Agarose Spin Down Assay: A Technique to Embed Organoids for Histological Analysis

3D organoid cultures of cancer cells recapitulate many pathophysiological features of human cancers. Thus, these in vitro cultures form an excellent model for cancer research.

For processing these organoids, begin with a culture of pre-formed 3D organoids grown in a suitable basement membrane matrix. Add a desired cell recovery medium and incubate. The medium facilitates the depolymerization of the matrix gel, releasing the 3D organoids into the solution.

Centrifuge this mixture to pelletize the organoids. The recovery media containing the matrix components remains in the supernatant. Discard the supernatant. Next, add paraformaldehyde solution to the organoid pellet. The chemical enters the organoid cells and binds to the amino acids, causing protein crosslinking and sample fixation. This step is vital for any downstream histological applications.

Pelletize the organoids to separate and remove the paraformaldehyde-containing supernatant. Add warm melted agarose to the organoids. Use a needle to detach and disperse the pelleted organoids into the liquid agarose. Allow the agarose to solidify and embed the organoids. Use the organoid-containing agarose plug for downstream histological assays.

To process the organoids for histology, remove existing media from the well taking care not to aspirate the basement membrane domes. Add an equal volume of cell recovery solution and incubate the plate for 60 minutes at 4 degrees Celsius.

After the incubation, dislodge the basement membrane dome using a pipette and crush it with the pipette tip. Collect the dissociated dome and the cell recovery solution into a 1.5-milliliter tube. Centrifuge the tube at 300 x g and 4 degrees Celsius for 5 minutes, then remove the supernatant and set it aside.

Save all the supernatant until the final step when the presence of organoids is confirmed. Add the desired volume of cold PBS and gently pipet up and down to mechanically dislodge the pellet without disrupting the organoids. Repeat the centrifugation and remove the supernatant.

Fix the pellet in a matched volume of 4% PFA for 60 minutes at room temperature. After fixation, repeat the centrifugation step and PBS wash.
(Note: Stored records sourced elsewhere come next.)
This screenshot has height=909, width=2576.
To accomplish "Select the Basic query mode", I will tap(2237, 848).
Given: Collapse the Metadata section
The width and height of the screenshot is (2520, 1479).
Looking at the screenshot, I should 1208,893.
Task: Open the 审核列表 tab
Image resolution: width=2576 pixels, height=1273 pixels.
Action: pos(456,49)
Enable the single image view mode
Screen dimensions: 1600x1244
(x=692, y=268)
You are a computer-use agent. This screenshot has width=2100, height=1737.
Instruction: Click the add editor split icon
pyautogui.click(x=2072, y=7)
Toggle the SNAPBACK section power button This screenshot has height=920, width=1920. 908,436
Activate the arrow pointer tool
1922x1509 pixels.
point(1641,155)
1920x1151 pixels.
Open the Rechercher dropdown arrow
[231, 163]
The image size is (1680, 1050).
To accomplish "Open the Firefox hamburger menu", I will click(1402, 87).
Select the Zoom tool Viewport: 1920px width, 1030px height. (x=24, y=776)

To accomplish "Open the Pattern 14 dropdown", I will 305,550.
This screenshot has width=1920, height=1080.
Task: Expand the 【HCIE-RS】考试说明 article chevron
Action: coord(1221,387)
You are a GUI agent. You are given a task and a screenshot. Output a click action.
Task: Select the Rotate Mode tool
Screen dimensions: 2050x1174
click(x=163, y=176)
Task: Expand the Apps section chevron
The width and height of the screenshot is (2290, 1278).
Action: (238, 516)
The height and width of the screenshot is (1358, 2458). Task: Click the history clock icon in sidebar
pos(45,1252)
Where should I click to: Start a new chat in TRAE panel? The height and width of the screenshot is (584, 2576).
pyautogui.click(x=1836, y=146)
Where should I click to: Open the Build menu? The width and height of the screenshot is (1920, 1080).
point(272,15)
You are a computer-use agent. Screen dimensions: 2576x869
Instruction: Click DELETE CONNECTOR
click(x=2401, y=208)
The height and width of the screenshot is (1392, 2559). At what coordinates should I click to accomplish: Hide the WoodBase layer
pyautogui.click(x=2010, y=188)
Then, slowly add 200 microliters of warm 2% agarose and immediately but gently detach the cell pellet from the tube wall without disrupting it using a 25 gauge needle attached to a 1-milliliter syringe.

For the agarose spin down method, it is critical to detach the cell pellet from the wall of the tube right after adding agarose using a 25 gauge needle.

Once the agarose has completely solidified, detach it from the tube with a 25 gauge needle attached to a 1-milliliter syringe and transfer it to a new 1.5-milliliter tube. Fill the tube with 70% ethanol and proceed with the conventional protocol for tissue dehydration and paraffin embedding.